According to its report, TCE’s board has adopted three ideas that will set the direction of the foundation’s work for the next decade. These are: power-building to raise the voices of marginalized communities, reimagining public institutions to become significant investors in and champions of racial and social justice; and ensuring prevention, community wellness, and access to quality healthcare for all. One of the biggest changes is that the foundation is expanding its health focus from the original 14 communities to a regional focus, in order to scale up the work and reach more people.

The foundation has also been doing internal examinations of its grantmaking policies and procedures as it looks to maintain the flexibility it created in 2020 in response to the pandemic. Last year, TCE increased its general operating support to grantees from around 3% to nearly 20%, with a goal to double that this year.

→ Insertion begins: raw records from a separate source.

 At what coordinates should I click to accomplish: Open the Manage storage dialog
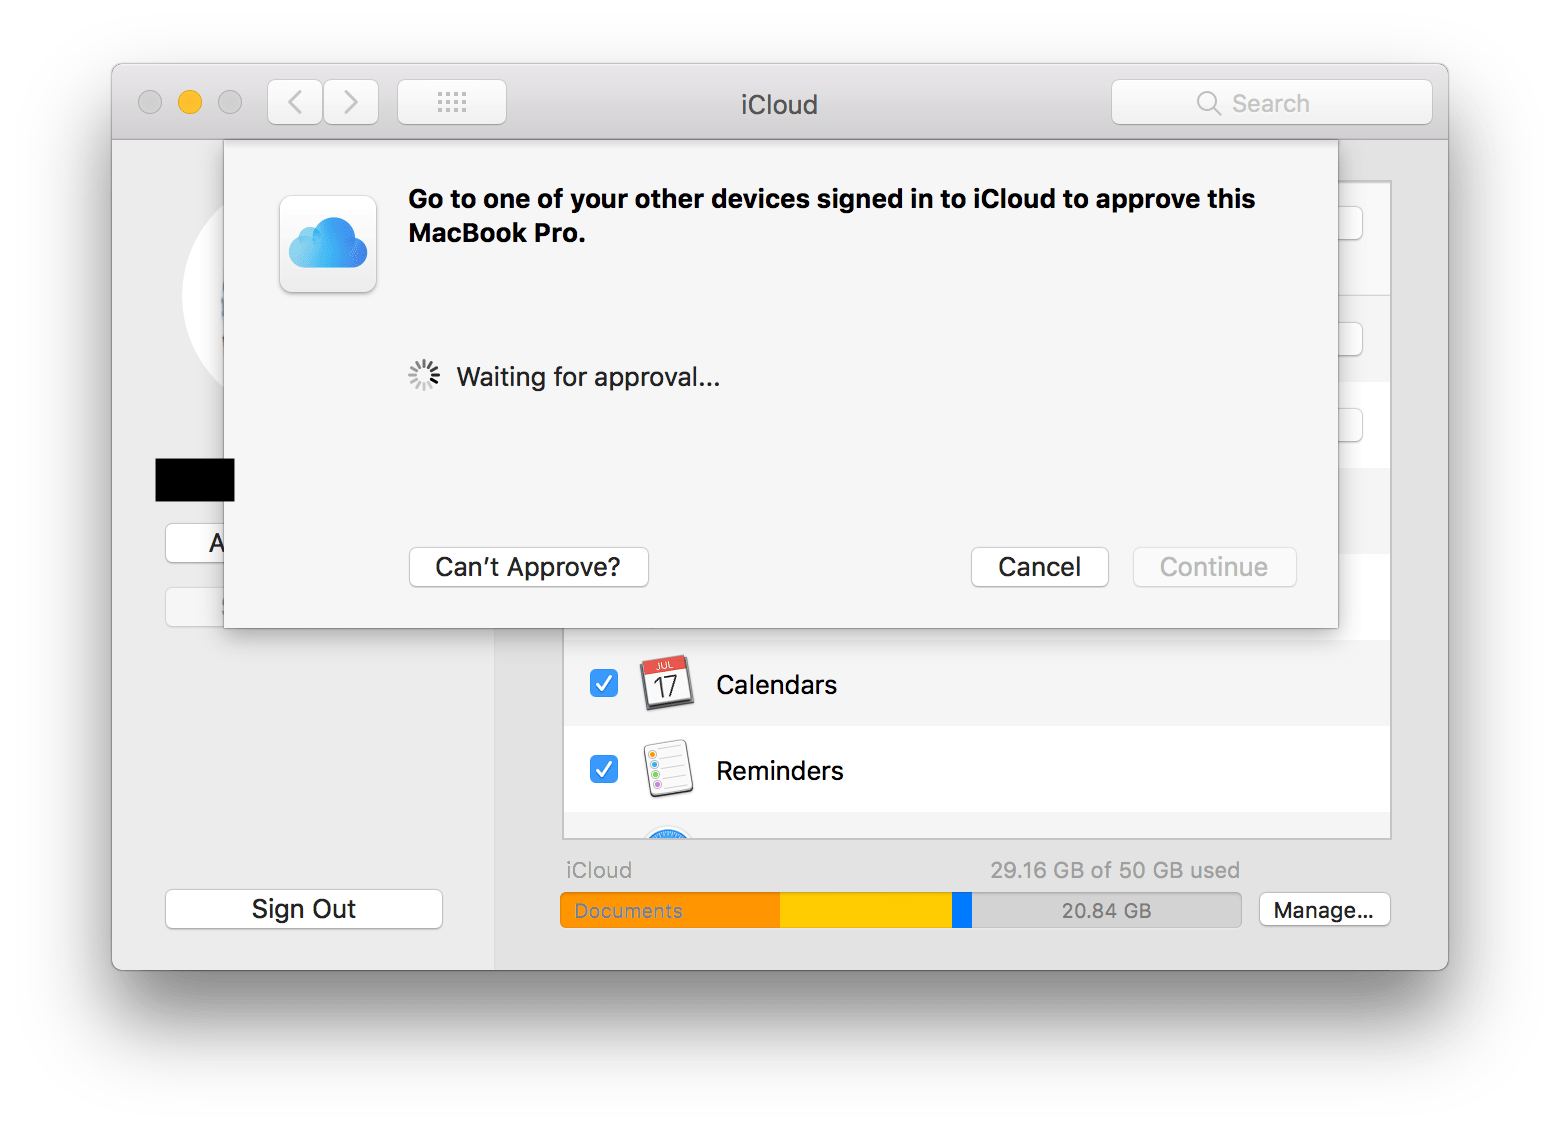[1323, 909]
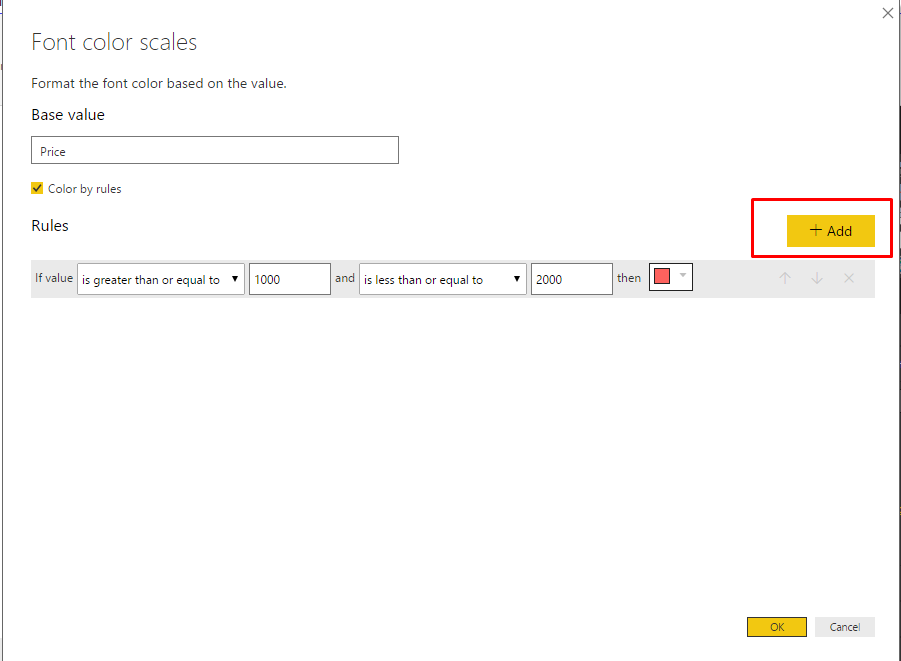The image size is (901, 661).
Task: Click the 'Rules' section heading
Action: (x=50, y=226)
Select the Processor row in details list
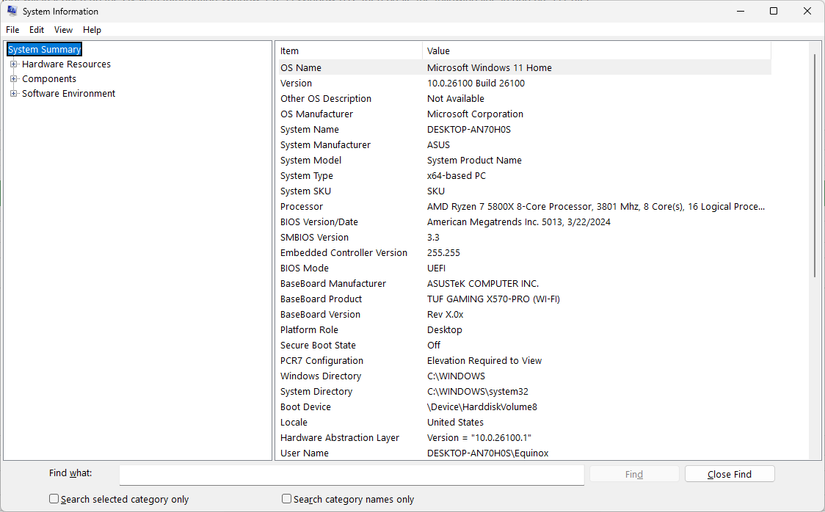 [x=520, y=207]
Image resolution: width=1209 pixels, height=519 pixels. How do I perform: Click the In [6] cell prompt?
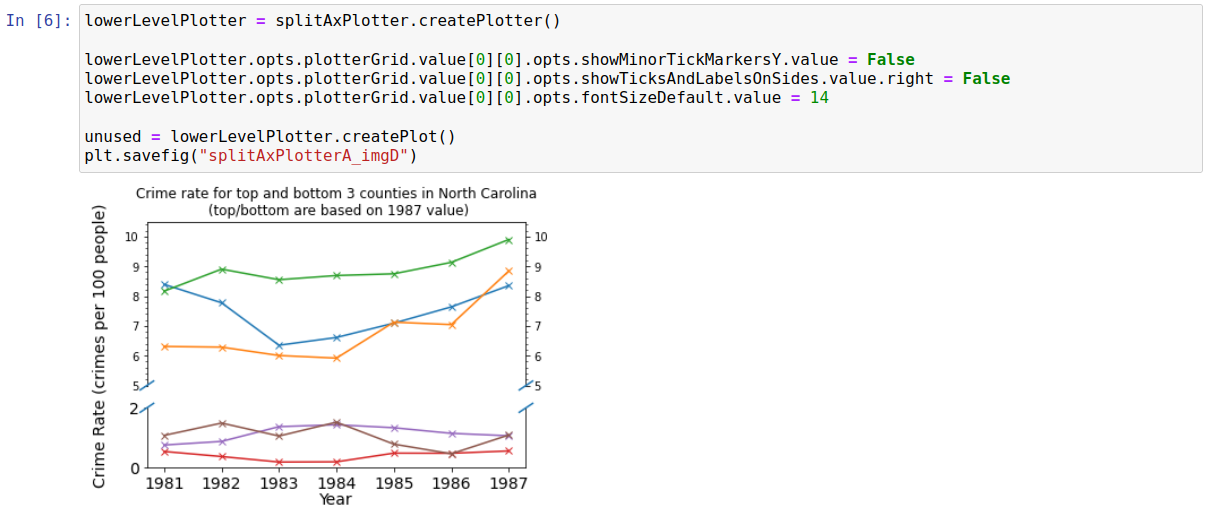click(x=38, y=21)
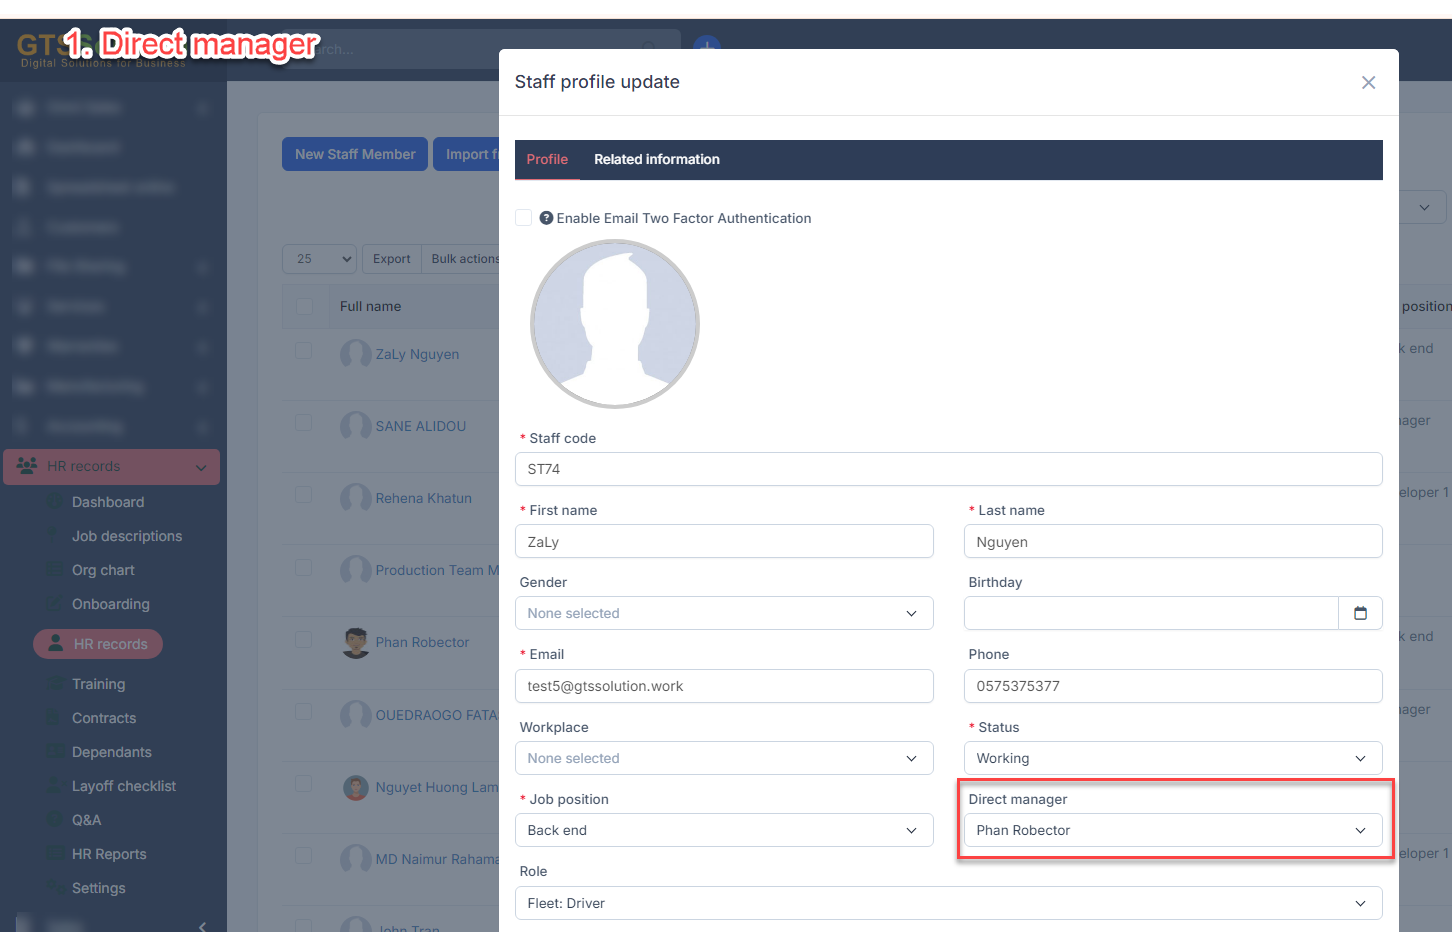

The team has also been looking at how it interacts with the people it aims to serve.

“In philanthropy, we tend to fund in ways that pit groups against each other, cause fragmentation, competition and so on,” said Yu. “We are now committed to a trust-based approach where we’re giving the power and removing the roadblocks for communities to really decide themselves how to allocate resources.”

The goal, Yu added, is to bring people together, to find like-minded individuals with shared values and shared root cause analyses of conditions that need to be addressed. Then, they need to be resourced.

“We as funders have a role to play within the ecosystem of all of the different players… but we have to be really humble about our role as a convener,” Yu said.

“The larger you are, I think the more responsibility you have to really honor community voices and have that continual feedback loop, to really listen to our communities and then to think about how we build power.”